Filter the records for "value" and keep each line that has it.

Dataset entries:

◆ ◆ ◆ ◆ ◆ ◆ ◆

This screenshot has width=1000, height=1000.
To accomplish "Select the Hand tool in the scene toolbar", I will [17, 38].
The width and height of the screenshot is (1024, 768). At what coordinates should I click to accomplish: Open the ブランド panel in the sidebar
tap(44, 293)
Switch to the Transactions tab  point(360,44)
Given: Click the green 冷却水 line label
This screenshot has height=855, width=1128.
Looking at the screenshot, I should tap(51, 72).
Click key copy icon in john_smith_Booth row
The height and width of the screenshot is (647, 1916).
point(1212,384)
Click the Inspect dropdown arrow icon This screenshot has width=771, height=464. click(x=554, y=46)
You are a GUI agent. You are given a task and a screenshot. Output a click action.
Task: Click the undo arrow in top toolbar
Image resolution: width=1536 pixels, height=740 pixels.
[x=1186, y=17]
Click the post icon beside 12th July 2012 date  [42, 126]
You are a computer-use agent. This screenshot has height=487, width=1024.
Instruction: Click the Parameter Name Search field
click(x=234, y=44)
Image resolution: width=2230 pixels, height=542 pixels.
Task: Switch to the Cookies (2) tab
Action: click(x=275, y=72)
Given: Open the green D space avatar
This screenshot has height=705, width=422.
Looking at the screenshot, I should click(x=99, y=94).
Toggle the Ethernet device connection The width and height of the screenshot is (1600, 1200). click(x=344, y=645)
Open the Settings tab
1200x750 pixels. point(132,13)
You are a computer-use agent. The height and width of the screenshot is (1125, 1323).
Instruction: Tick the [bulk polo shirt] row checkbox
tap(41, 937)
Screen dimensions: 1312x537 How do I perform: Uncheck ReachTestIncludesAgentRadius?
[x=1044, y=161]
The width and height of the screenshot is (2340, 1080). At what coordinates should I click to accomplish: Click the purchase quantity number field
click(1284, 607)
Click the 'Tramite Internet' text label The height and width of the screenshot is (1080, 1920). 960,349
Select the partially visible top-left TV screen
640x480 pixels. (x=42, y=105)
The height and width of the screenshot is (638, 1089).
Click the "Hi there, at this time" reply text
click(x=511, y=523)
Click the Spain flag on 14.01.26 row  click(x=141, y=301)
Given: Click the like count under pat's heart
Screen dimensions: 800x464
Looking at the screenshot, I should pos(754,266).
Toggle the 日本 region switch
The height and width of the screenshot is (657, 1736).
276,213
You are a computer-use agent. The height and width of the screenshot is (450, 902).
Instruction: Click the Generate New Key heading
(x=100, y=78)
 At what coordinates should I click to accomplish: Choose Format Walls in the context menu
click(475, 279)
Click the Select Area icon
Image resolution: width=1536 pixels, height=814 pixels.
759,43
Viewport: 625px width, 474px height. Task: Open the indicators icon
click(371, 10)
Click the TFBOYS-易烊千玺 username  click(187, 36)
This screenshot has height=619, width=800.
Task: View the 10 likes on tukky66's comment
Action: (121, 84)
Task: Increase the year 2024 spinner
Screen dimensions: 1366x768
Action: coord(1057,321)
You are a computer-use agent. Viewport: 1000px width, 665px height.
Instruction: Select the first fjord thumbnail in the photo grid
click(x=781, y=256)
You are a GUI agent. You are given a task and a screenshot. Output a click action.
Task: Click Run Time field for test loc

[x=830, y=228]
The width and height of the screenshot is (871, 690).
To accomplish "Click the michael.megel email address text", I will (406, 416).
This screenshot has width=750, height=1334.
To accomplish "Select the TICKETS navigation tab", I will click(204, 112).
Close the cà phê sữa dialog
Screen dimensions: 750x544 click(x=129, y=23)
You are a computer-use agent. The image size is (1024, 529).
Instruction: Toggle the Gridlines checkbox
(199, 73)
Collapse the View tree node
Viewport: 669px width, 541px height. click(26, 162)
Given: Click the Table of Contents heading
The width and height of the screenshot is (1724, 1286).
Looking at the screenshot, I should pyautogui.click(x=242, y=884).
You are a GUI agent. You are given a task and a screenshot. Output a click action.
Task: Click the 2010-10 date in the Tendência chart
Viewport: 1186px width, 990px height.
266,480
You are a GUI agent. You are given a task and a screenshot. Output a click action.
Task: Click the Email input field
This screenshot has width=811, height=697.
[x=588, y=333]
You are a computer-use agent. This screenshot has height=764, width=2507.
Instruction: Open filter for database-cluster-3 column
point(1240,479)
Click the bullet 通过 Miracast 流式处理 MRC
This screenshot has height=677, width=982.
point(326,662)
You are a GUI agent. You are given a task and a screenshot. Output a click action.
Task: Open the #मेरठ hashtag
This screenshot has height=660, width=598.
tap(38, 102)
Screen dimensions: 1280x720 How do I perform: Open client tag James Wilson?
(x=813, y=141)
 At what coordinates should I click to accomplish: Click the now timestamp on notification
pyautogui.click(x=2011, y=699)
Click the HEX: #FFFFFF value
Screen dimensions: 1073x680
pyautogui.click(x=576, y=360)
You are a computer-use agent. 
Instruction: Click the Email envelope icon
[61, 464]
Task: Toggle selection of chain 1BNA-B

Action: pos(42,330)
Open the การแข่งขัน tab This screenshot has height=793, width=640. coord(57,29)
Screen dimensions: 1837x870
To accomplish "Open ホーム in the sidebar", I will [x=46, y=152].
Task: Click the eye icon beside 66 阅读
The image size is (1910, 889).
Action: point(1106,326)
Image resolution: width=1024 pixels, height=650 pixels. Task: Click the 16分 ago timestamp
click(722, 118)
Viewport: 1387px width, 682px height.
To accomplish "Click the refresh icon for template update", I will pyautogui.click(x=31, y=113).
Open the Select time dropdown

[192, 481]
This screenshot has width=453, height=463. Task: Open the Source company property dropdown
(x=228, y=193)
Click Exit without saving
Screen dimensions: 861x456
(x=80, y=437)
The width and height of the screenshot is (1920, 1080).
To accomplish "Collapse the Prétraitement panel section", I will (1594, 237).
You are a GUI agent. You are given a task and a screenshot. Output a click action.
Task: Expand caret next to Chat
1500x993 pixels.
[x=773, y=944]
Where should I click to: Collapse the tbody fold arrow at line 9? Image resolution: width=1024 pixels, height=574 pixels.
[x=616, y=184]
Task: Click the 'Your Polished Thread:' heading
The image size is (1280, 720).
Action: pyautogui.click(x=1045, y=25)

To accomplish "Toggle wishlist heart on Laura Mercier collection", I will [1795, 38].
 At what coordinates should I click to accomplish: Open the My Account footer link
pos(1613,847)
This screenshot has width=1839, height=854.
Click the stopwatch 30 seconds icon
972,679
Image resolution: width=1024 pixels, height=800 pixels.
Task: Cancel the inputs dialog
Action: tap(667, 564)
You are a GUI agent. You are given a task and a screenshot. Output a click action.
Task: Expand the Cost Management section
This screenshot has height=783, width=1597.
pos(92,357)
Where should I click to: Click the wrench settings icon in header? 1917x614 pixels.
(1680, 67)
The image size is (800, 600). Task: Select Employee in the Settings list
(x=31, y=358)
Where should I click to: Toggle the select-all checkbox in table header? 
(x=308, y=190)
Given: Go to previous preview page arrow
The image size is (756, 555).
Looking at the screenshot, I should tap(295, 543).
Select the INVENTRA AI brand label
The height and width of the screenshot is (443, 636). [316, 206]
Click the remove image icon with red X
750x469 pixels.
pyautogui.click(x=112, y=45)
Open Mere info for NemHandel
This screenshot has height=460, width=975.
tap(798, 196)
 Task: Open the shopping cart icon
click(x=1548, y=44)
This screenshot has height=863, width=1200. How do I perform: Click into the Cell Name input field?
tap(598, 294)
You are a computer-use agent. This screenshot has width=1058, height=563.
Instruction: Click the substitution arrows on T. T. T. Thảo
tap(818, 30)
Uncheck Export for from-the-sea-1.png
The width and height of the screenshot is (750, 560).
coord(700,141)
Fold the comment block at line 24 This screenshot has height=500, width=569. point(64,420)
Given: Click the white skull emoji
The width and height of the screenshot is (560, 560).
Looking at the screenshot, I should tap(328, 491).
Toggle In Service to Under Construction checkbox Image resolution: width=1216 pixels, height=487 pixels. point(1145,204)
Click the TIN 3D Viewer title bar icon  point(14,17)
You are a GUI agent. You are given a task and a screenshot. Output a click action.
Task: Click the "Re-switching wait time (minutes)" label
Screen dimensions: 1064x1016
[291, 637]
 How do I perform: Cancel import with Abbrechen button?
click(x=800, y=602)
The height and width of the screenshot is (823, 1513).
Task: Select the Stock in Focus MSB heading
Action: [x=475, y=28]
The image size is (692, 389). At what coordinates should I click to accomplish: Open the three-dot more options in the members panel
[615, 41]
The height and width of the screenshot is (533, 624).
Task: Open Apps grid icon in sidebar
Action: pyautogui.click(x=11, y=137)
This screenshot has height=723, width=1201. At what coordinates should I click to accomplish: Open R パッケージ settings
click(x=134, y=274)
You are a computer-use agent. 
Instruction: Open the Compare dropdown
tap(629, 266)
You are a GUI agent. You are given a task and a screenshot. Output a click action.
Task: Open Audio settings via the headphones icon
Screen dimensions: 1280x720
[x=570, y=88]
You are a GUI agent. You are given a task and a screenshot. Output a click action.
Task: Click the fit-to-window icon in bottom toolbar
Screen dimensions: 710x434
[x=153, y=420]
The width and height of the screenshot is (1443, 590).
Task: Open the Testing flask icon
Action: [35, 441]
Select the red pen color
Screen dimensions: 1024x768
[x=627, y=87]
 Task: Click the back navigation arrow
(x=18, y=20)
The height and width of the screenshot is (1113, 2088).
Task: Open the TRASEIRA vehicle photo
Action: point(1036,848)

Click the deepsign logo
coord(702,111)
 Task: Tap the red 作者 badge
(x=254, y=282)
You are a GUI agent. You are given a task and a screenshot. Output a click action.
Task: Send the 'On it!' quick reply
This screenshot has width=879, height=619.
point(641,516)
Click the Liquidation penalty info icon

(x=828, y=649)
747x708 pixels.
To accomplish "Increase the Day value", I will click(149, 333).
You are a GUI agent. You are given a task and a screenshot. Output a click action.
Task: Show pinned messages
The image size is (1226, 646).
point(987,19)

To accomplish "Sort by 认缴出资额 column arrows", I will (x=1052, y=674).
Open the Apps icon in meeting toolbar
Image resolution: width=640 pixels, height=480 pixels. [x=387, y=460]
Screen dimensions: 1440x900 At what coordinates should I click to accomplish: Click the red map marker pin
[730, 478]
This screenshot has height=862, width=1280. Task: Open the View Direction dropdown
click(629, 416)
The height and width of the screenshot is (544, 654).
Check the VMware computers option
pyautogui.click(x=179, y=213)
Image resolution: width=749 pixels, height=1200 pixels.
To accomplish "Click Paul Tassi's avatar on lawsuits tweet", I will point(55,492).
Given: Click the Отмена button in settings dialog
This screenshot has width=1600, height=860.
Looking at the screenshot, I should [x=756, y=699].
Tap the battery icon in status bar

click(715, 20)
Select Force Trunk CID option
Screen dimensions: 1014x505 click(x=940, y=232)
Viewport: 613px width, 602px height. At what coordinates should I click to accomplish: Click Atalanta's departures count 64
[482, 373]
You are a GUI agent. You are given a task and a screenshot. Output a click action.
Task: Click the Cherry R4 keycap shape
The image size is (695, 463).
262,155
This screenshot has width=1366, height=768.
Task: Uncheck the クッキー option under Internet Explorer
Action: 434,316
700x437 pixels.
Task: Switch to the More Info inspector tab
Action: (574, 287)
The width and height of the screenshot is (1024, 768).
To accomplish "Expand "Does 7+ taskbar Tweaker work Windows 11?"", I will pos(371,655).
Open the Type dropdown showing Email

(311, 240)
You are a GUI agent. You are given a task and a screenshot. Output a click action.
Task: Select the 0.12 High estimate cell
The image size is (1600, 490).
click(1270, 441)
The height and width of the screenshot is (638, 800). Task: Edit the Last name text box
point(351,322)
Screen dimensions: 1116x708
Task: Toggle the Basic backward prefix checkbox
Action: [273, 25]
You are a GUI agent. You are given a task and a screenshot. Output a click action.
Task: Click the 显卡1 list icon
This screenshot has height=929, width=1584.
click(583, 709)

◆ ◆ ◆ ◆ ◆ ◆ ◆

§ PROBLEM SOLUTION:
Click the HEX: #FFFFFF value
To accomplish "Increase the Day value", I will click(149, 333).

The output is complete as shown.